= Mass fraction (chemistry) =

Fraction of one substance's mass to the mass of the total mixture

In chemistry, the mass fraction of a substance within a mixture is the ratio $w_i$ (alternatively denoted $Y_i$) of the mass $m_i$ of that substance to the total mass $m_\text{tot}$ of the mixture. Expressed as a formula, the mass fraction is:

 $w_i = \frac {m_i}{m_\text{tot}}.$

Because the individual masses of the ingredients of a mixture sum to $m_\text{tot}$, their mass fractions sum to unity:

 $\sum_{i=1}^{n} w_i = 1.$

Mass fraction can also be expressed, with a denominator of 100, as percentage by mass (in commercial contexts often called percentage by weight, abbreviated wt.%, % w/w or w/o; see mass versus weight). It is one way of expressing the composition of a mixture in a dimensionless size; mole fraction (percentage by moles, mol%) and volume fraction (percentage by volume, vol%) are others.
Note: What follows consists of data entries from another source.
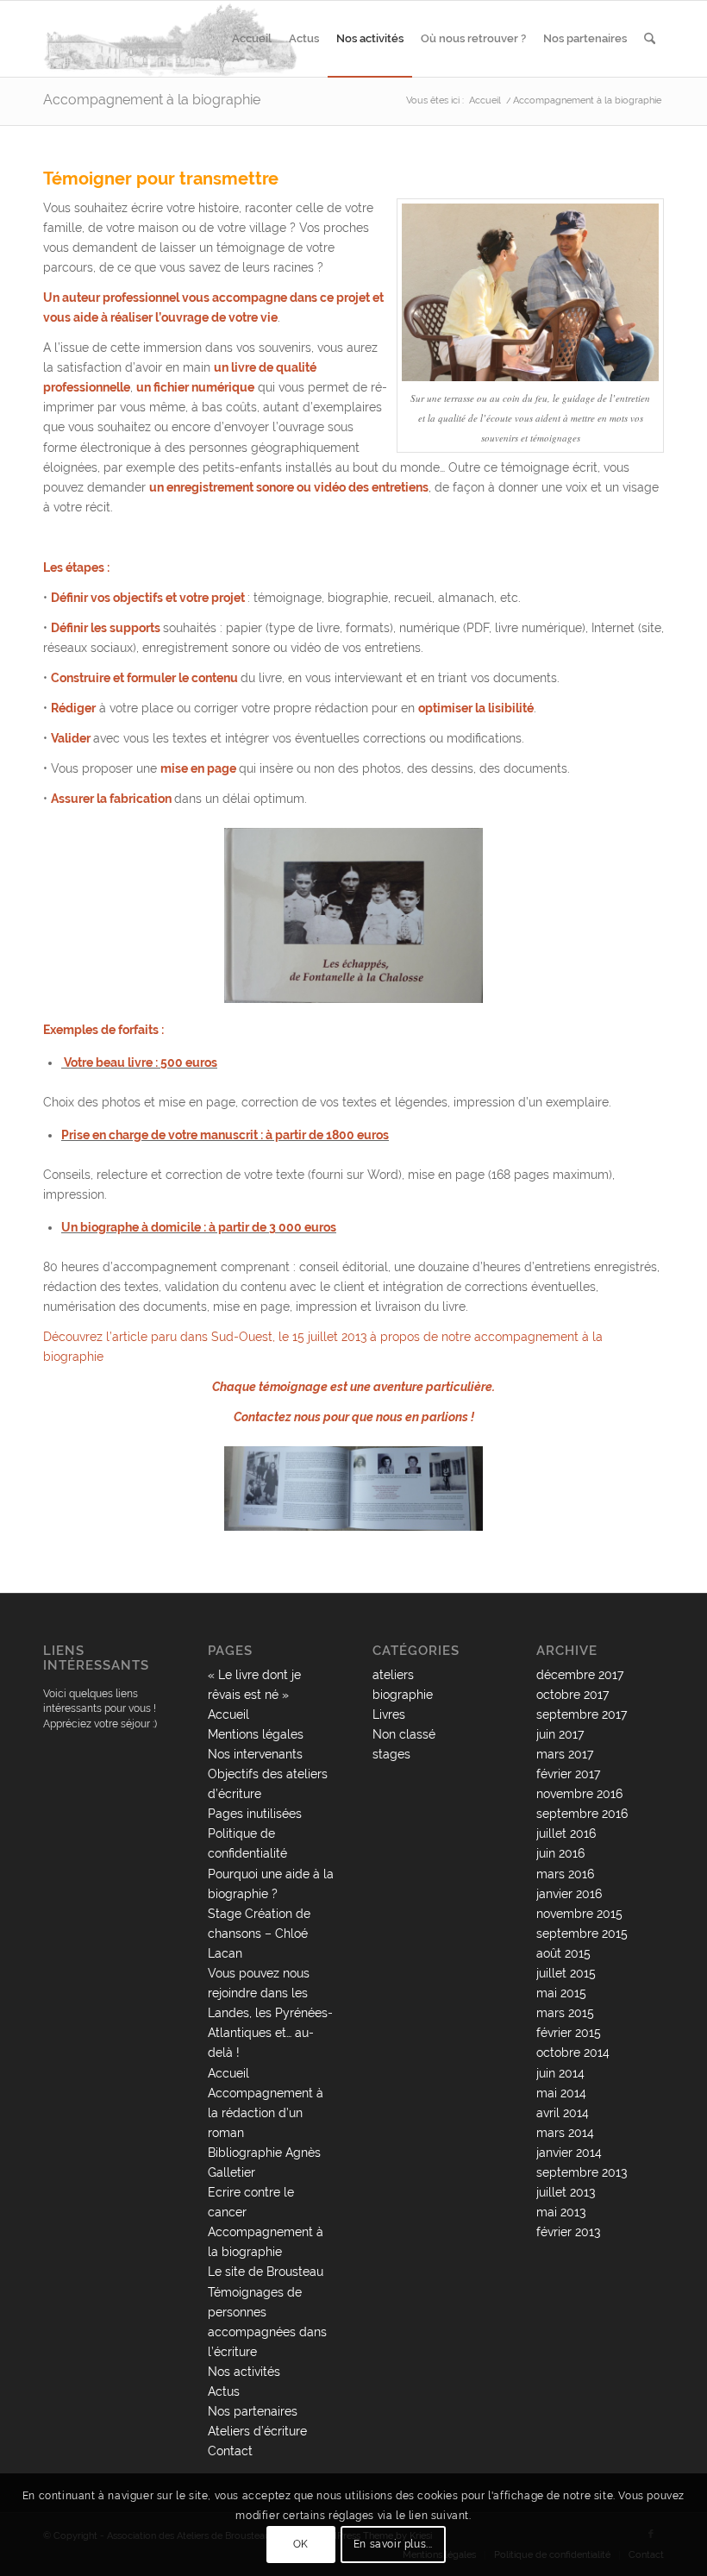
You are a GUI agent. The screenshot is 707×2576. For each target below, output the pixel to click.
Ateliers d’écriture (257, 2431)
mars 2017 (564, 1754)
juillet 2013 (565, 2192)
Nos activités (244, 2372)
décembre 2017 (579, 1675)
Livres (388, 1714)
When the prevalences of interest are those of individual chemical elements, rather than of compounds or other substances, the term mass fraction can also refer to the ratio of the mass of an element to the total mass of a sample. In these contexts an alternative term is mass percent composition. The mass fraction of an element in a compound can be calculated from the compound's empirical formula or its chemical formula.

==Terminology==
In thermal engineering, vapor quality is used for the mass fraction of vapor in the steam.
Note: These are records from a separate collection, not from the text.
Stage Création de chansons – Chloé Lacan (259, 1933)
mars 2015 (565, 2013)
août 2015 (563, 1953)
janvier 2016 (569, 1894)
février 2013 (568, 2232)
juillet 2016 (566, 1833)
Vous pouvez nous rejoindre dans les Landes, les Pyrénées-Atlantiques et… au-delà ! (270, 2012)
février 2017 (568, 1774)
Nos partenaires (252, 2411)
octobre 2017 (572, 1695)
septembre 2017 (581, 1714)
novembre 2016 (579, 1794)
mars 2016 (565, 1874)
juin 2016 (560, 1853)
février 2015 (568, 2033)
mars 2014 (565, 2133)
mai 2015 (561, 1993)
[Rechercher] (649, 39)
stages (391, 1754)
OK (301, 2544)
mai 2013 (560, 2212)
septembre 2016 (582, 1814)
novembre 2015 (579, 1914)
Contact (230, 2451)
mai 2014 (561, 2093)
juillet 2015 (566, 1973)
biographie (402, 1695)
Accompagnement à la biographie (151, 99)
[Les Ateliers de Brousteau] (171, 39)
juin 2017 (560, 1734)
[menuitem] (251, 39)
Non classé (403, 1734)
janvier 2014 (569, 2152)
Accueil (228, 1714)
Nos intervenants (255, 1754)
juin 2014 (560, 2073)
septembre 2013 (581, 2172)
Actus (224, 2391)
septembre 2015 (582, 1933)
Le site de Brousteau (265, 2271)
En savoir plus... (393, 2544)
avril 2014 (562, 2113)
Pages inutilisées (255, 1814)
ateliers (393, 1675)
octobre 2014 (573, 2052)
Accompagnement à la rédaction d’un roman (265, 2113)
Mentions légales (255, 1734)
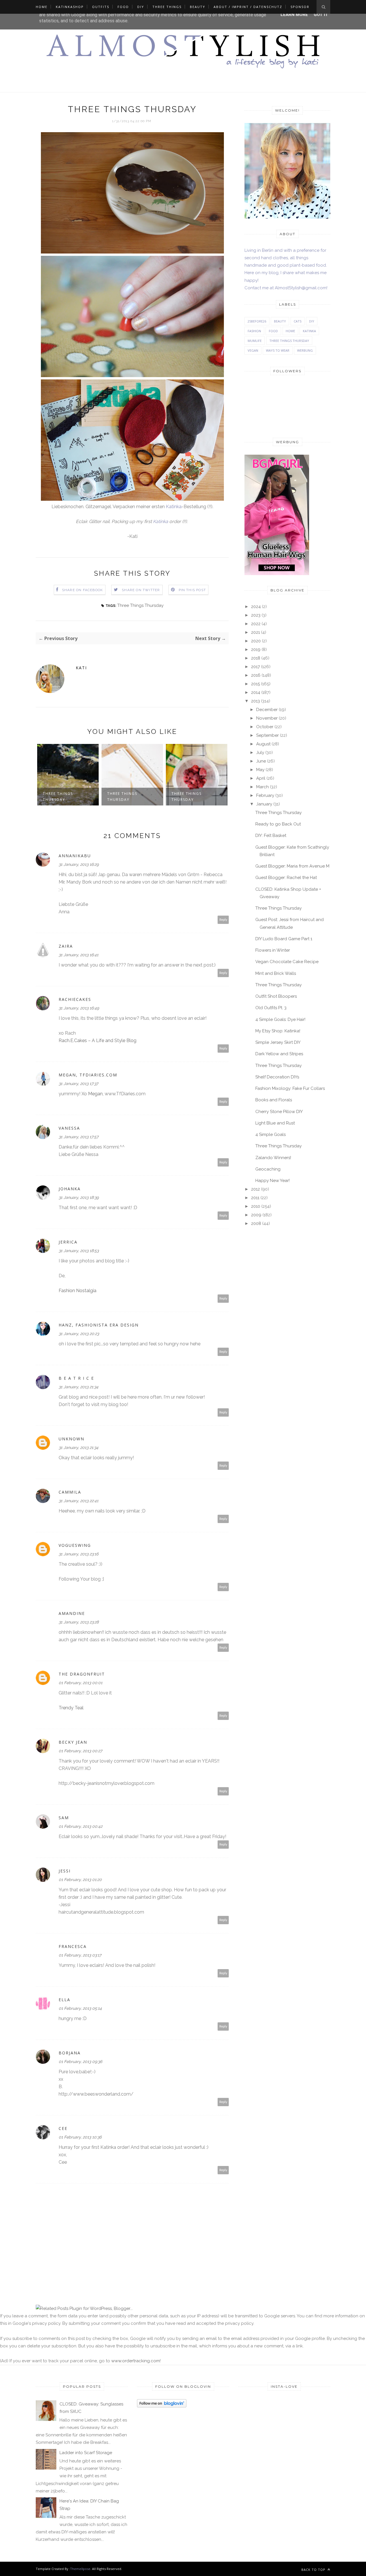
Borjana (70, 2053)
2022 (255, 623)
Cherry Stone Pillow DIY (279, 1111)
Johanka (70, 1188)
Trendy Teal (71, 1707)
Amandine (72, 1613)
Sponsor (300, 7)
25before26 (257, 321)
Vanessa (69, 1128)
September (267, 735)
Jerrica (68, 1242)
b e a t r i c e (76, 1378)
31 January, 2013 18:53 (79, 1250)
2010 (255, 1206)
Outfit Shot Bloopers (276, 996)
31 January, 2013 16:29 (79, 864)
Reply (223, 919)
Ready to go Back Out (278, 824)
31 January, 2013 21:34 (78, 1387)
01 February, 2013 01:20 (80, 1879)
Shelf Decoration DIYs (277, 1077)
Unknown (71, 1439)
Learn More (294, 14)
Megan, (96, 1093)
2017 (255, 666)
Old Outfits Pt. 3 (271, 1007)
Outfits (100, 7)
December (267, 709)
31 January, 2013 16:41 (78, 955)
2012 (255, 1189)
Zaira (66, 946)
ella (64, 1999)
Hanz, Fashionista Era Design (99, 1325)
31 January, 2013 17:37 (78, 1083)
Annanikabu (75, 855)
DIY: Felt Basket (270, 835)
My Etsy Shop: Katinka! (277, 1030)
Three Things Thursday (140, 605)
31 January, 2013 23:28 (79, 1622)
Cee (63, 2128)
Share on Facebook (82, 590)
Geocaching (268, 1169)
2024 (256, 606)
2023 (255, 615)
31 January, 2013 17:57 (78, 1136)
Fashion (254, 331)
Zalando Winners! (273, 1157)
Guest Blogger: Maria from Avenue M (292, 866)
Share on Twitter (141, 590)
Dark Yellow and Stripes (279, 1053)
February (265, 795)
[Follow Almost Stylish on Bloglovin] (161, 2406)
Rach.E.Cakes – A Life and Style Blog (97, 1040)
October (264, 726)
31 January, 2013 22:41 (78, 1500)
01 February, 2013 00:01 (80, 1682)
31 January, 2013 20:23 (79, 1333)
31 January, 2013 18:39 (79, 1197)
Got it (321, 14)
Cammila (70, 1492)
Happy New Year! (272, 1180)
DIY (140, 7)
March (262, 786)
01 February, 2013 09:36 (80, 2061)
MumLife (255, 340)
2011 (255, 1197)
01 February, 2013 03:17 (80, 1955)
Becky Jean (73, 1742)
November (267, 718)
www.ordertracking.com (135, 2360)
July (260, 752)
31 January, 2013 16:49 (79, 1008)
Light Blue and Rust (275, 1123)
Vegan (253, 350)
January (264, 804)
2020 (256, 640)
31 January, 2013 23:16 (78, 1554)
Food (123, 7)
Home (41, 7)
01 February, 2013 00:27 (80, 1751)
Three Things (167, 7)
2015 (255, 683)
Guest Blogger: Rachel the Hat (286, 877)
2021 (255, 632)
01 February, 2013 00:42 (80, 1826)
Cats (297, 321)
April (260, 778)
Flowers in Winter (272, 950)
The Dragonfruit (82, 1674)
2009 (256, 1214)
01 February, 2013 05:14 (80, 2008)
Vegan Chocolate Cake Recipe (287, 961)
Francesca (73, 1946)
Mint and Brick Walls (275, 973)
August (263, 744)
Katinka (174, 506)
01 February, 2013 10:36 (80, 2137)
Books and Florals (273, 1099)
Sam (64, 1817)
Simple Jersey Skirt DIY (278, 1042)
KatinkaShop (70, 7)
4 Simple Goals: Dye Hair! (280, 1019)
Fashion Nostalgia (77, 1290)
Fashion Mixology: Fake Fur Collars (290, 1088)
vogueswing (75, 1545)
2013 (255, 701)
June (261, 761)
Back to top (314, 2569)
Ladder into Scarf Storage (85, 2452)
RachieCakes (75, 999)
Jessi (65, 1871)
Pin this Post (192, 590)
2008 (256, 1223)
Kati (81, 667)
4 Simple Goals (270, 1134)
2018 (255, 658)
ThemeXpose (80, 2569)
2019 (255, 649)
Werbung (305, 350)
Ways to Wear (277, 350)
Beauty (197, 7)
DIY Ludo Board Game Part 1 (283, 938)
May (260, 769)
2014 (255, 692)
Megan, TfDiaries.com (88, 1075)
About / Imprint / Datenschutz (248, 7)
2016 (255, 675)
In alloys, especially those of noble metals, the term fineness is used for the mass fraction of the noble metal in the alloy.

==Properties==
The mass fraction is independent of temperature.

==Related quantities==
=== Mixing ratio ===
The mixing of two pure components can be expressed introducing the (mass) mixing ratio of them $r_m = \frac{m_2}{m_1}$. Then the mass fractions of the components will be

 $$\begin{align}
  w_1 &= \frac{1}{1 + r_m}, \\
  w_2 &= \frac{r_m}{1 + r_m}.
\end{align}$$

The mass ratio equals the ratio of mass fractions of components:

 $\frac{m_2}{m_1} = \frac{w_2}{w_1}$

due to division of both numerator and denominator by the sum of masses of components.

===Mass concentration===
The mass fraction of a component in a solution is the ratio of the mass concentration of that component ρ_{i} (density of that component in the mixture) to the density of solution $\rho$.

 $w_i = \frac{\rho_i}{\rho}.$

===Molar concentration===
The relation to molar concentration is like that from above substituting the relation between mass and molar concentration:

 $w_i = \frac{\rho_i}{\rho} = \frac{c_i M_i}{\rho},$

where $c_i$ is the molar concentration, and $M_i$ is the molar mass of the component $i$.

===Mass percentage===
Mass percentage is defined as the mass fraction multiplied by 100.

===Mole fraction===
The mole fraction $x_i$ can be calculated using the formula

$x_i = \frac{w_i}{M_i} \bar{M},$

where $M_i$ is the molar mass of the component $i$, and $\bar{M}$ is the average molar mass of the mixture.

Replacing the expression of the molar-mass products,

$x_i = \frac{\frac{w_i}{M_i}}{\sum_j \frac{w_j}{M_j}}.$

==Spatial variation and gradient==

In a spatially non-uniform mixture, the mass fraction gradient gives rise to the phenomenon of diffusion.